▶ **Data provided**:
· · · · · · ·
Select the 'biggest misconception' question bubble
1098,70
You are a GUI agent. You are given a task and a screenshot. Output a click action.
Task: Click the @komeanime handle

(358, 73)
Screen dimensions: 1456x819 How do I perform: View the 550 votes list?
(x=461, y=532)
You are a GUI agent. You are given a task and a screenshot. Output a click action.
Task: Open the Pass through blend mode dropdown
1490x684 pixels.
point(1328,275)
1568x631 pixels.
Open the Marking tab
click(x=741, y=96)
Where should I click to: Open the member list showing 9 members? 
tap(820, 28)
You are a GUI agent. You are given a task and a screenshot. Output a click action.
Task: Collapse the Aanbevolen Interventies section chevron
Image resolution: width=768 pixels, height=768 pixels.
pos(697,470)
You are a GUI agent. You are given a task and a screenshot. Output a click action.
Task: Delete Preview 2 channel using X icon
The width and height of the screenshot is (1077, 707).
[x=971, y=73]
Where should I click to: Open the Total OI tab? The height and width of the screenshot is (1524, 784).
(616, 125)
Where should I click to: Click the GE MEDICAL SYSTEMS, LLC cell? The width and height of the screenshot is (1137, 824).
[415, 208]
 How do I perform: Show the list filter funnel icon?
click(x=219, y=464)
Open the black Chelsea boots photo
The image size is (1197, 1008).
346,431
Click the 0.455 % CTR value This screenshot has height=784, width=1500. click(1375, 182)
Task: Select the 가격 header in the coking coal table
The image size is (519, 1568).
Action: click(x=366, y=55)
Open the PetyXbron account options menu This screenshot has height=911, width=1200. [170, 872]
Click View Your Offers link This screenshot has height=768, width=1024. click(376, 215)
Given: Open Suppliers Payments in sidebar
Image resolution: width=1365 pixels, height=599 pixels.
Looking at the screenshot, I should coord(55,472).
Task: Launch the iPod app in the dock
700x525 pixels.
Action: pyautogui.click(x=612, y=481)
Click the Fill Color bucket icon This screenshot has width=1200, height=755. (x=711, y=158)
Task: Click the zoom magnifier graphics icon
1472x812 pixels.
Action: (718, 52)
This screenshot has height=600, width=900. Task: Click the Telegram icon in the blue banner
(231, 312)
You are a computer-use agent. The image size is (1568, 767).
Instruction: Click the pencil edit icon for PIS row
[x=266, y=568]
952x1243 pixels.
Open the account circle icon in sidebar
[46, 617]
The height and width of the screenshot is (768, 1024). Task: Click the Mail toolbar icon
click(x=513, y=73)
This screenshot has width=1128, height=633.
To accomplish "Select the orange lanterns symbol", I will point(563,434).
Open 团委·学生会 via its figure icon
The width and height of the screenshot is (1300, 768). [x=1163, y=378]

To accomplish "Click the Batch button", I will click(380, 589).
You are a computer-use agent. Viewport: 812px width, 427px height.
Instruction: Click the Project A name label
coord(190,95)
· · · · · · ·
▶ **Work to complete**:
What are the exact lines from the beginning of the material through the line containing "1568x631 pixels."? Write out those lines alone.

▶ **Output of the task**:
Select the 'biggest misconception' question bubble
1098,70
You are a GUI agent. You are given a task and a screenshot. Output a click action.
Task: Click the @komeanime handle

(358, 73)
Screen dimensions: 1456x819 How do I perform: View the 550 votes list?
(x=461, y=532)
You are a GUI agent. You are given a task and a screenshot. Output a click action.
Task: Open the Pass through blend mode dropdown
1490x684 pixels.
point(1328,275)
1568x631 pixels.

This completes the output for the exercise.